# Exercices
(a) Reproduisez fidèlement le passage du compte rendu du concert commençant par « Pendant près de » et se poursuivant jusqu'à « de taille ! ».
(b) Selon le compte rendu du concert, quel est le titre du radioshow animé par Jehnny Beth ?

# Texte à lire
┄┄┄┄┄┄┄┄┄┄

Samedi, elles ont chacune à leur manière conjugué rock et intensité. Dominatrice pour les quatre Savages, et espiègle pour Polly Jean Harvey.
Jehnny Beth « hoste » comme disent les Anglo-Saxons, un radioshow intitulé Start Making Sense. L’autre jour, c’est PJ Harvey qui y partageait quelques-uns de ses morceaux favoris. Entre Nick Cave et Captain Beefheart. On imagine donc que ces dames s’apprécient quand même un minimum, et que se retrouver le même jour au même festival n’a pas dû les laisser totalement indifférentes.
Savages sur scène aujourd’hui, c’est juste un peu moins… sauvage, animal dirait-on presque en se souvenant comment on avait découvert cette bande de filles au Pukkelpop il y a trois ans. L’intensité, elle, est par contre toujours bien présente : dans les yeux et le chant de Jehnny Beth (veste de tailleur ouverte aux coudes, talons aiguilles), accompagnée par une impressionnante section rythmique.
Pendant près de 40 minutes, le groupe, et surtout sa « frontwoman », va se livrer à une sorte de petit jeu de séduction/domination avec le public. Qui n’en demandait pas tant : après toutes ces heures de boue et de pluies continuelles, rien de tel que se faire rassurer par un « don’t let the fuckers get you down » !
Les dernières notes de « River Anacostia » à peine évanouies, le groupe et sa « leadeuse » saluent et sortent de scène à la queue-leu-leu. A ce moment-là, avec les collègues et néanmoins camarades, nous nous sommes dit : « Parfait, Werchter est terminé, on peut rentrer à la maison ! » Conscience professionnelle oblige, nous sommes restés, bien sûr. Mais si la venue de PJ Harvey était déjà un petit événement en soi, ce concert de samedi en fut un de taille !

┄┄┄┄┄┄┄┄┄┄

# Données enregistrées
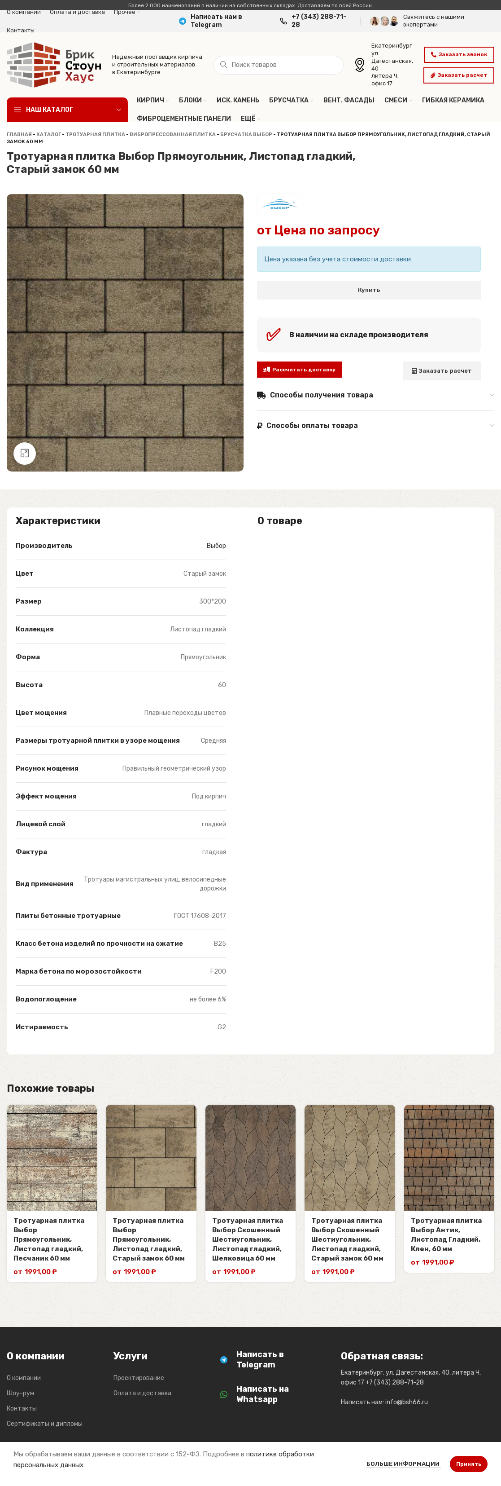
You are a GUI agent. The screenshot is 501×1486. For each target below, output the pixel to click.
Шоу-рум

┄┄┄┄┄┄┄┄┄┄

# Réponses détaillées
(a)
Pendant près de 40 minutes, le groupe, et surtout sa « frontwoman », va se livrer à une sorte de petit jeu de séduction/domination avec le public. Qui n’en demandait pas tant : après toutes ces heures de boue et de pluies continuelles, rien de tel que se faire rassurer par un « don’t let the fuckers get you down » !
Les dernières notes de « River Anacostia » à peine évanouies, le groupe et sa « leadeuse » saluent et sortent de scène à la queue-leu-leu. A ce moment-là, avec les collègues et néanmoins camarades, nous nous sommes dit : « Parfait, Werchter est terminé, on peut rentrer à la maison ! » Conscience professionnelle oblige, nous sommes restés, bien sûr. Mais si la venue de PJ Harvey était déjà un petit événement en soi, ce concert de samedi en fut un de taille !

(b) Start Making Sense.